> _Your objective_
Turn the listing below into a JSON list of strings, one string per line, with blank lines and pictures left out.
## BEGIN
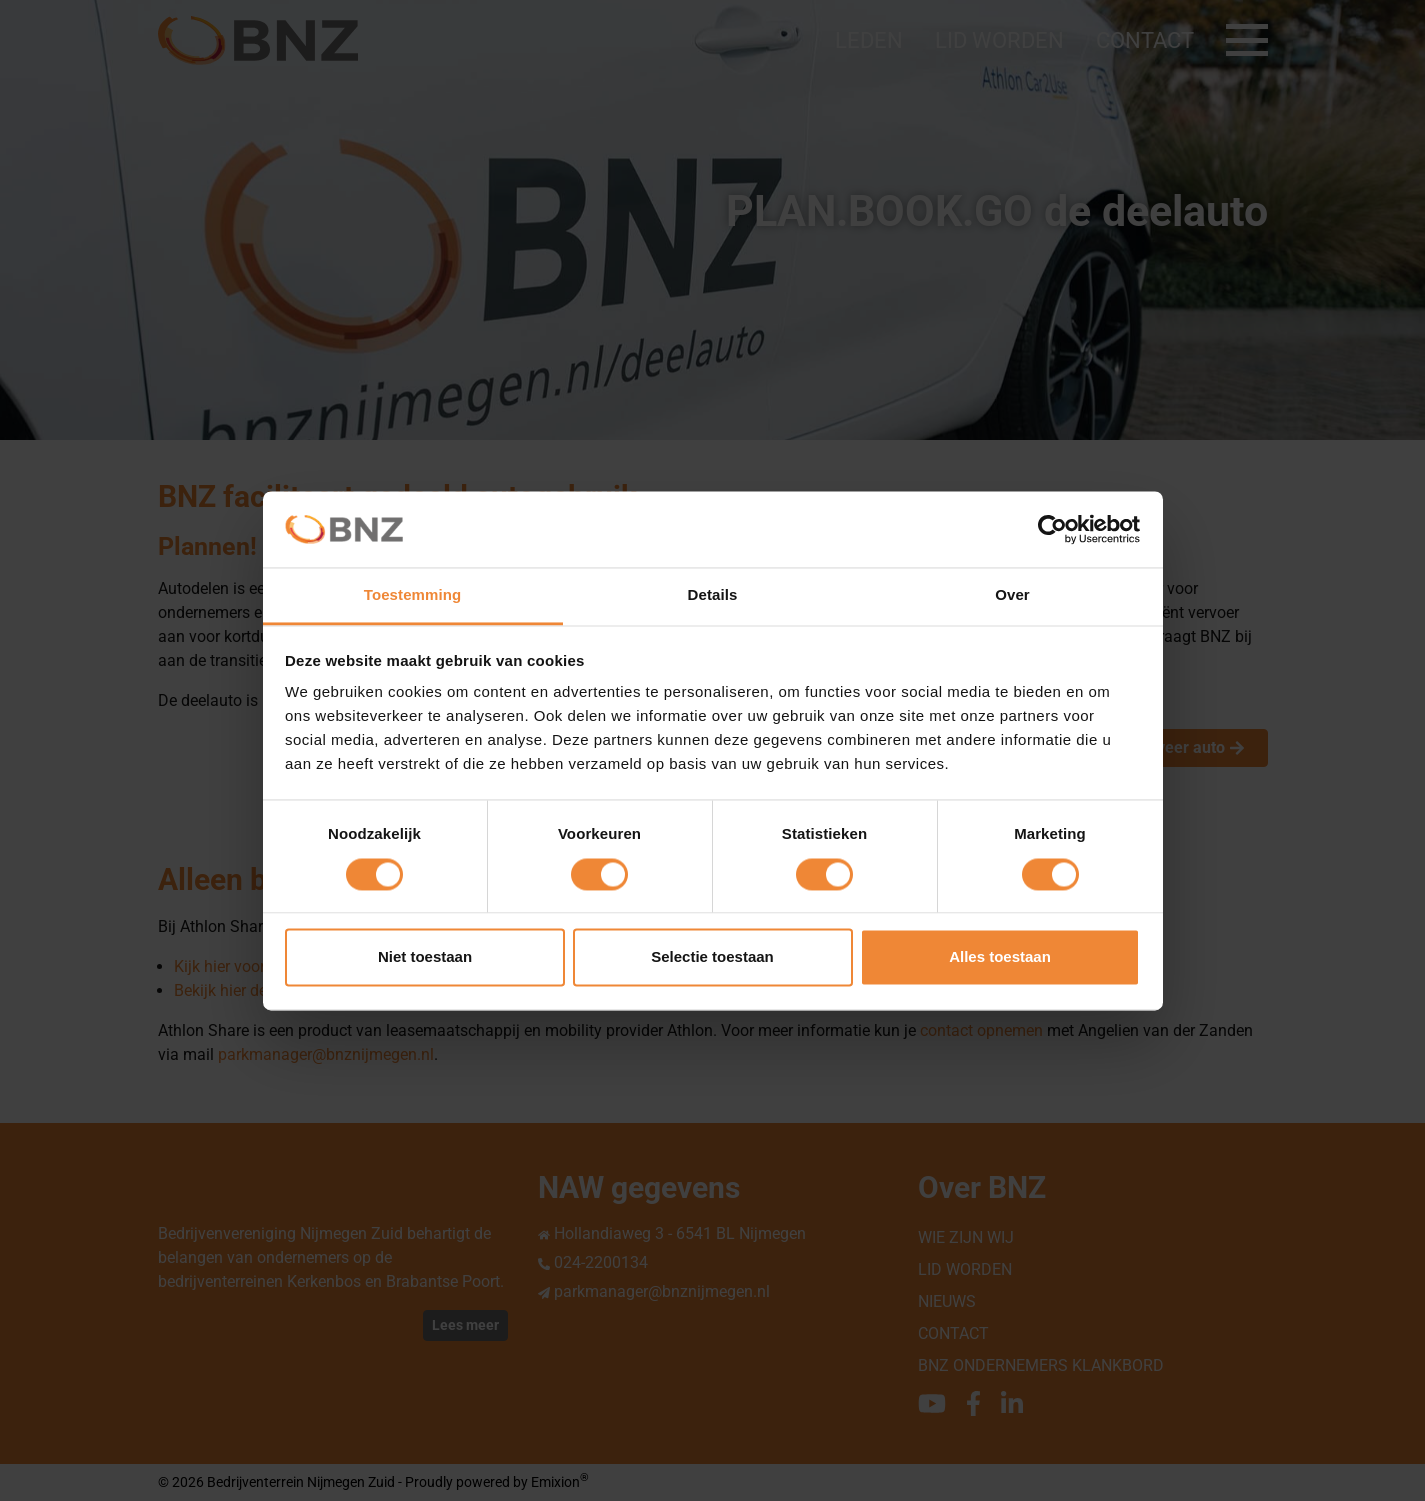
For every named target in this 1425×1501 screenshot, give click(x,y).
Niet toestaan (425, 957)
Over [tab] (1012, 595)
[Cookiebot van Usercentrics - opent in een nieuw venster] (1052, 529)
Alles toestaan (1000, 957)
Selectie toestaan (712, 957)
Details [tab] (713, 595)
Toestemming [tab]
## END
> _Solution to this exercise_
[
  "For every named target in this 1425×1501 screenshot, give click(x,y).",
  "Niet toestaan (425, 957)",
  "Over [tab] (1012, 595)",
  "[Cookiebot van Usercentrics - opent in een nieuw venster] (1052, 529)",
  "Alles toestaan (1000, 957)",
  "Selectie toestaan (712, 957)",
  "Details [tab] (713, 595)",
  "Toestemming [tab]"
]